CREATE TABLE users (
id INT AUTO_INCREMENT PRIMARY KEY,
email VARCHAR(255) NOT NULL,
password VARCHAR(255) NOT NULL,
created DATETIME,
modified DATETIME
);
");
}
Phinx APIを利用することで簡素に記述できるようになり、メソッドによってはロールバック対応もしているので、理由がない限りはPhinx APIを使うのが良いと思います。ただし運用中のシステムにPhinxを導入する場合で既存のスキーマをテキストファイルなどで管理している場合は、初回のみ生のSQLで導入するのも有りです。
バージョンナンバーを指定して実行
-t, --target=TARGET The version number to migrate to
を利用することで出来ます。
$ vendor/bin/phinx migrate -e development -t 20171114154718
dryrun実行
-x, --dry-run Dump query to standard output instead of executing it
を利用することで、実行されるSQL文を確認することができます。
$ vendor/bin/phinx rollback -e development --dry-run
Phinx by CakePHP - https://phinx.org. 0.8.1
#{省略}
== 20171114150219 AddUsersTable: reverting
START TRANSACTION
DROP TABLE `users`
COMMIT
DELETE FROM phinxlog WHERE `version` = '20171114150219'
== 20171114150219 AddUsersTable: reverted 0.0014s
dryrunモードがあると、事前確認ができるので安心ですね。
まとめ
各ツールを3点(1:悪い/難しい 2:普通 3:良い/簡単)で評価してみます。
Phinx | |
---|---|
ドキュメントの充実性 | 3 |
インストール難易度 | 3 |
学習コスト | 2 |
機能性 | 3 |
将来性 | 3 |
合計 | 14 |
以前検証したphpmig, migrate, goose と比較しても Phinx の方が実用的な印象でした。
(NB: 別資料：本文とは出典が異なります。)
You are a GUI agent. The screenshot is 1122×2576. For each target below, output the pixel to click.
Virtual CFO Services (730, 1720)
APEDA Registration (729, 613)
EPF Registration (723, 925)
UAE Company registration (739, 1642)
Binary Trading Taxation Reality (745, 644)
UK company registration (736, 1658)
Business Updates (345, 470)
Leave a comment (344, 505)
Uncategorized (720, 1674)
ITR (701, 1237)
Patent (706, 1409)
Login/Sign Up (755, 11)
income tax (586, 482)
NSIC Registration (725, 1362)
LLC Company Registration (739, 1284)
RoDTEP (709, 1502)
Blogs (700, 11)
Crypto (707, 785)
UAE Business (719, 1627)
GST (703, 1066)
以下に検証して良かった点、悪かった点、他ツールとの比較をまとめます。
良かった点
- マイグレーションツールとして完成度が高い。
- ドキュメントが充実しているので、たいていの使い方はドキュメントを見ればわかる。
- 2大PHPフレームワークのCakePHP3に採用されている安心感と将来性
- 個人的に一番欲しかったバージョンナンバー指定実行があるので、運用中のシステムでも本番環境で利用できる
- Phinx PHP APIの可読性が高い
- dryrunモードがあるので安心
悪かった点
- 最初だけPhinx PHP APIの勉強が必要
最後に個人的な感想ですが、筆者がPHPerなのでPHPで利用できるのもありがたいです。やっと満足のいくマイグレーションツールが見つかったので、Phinx でチームへの導入を検討したいと思います。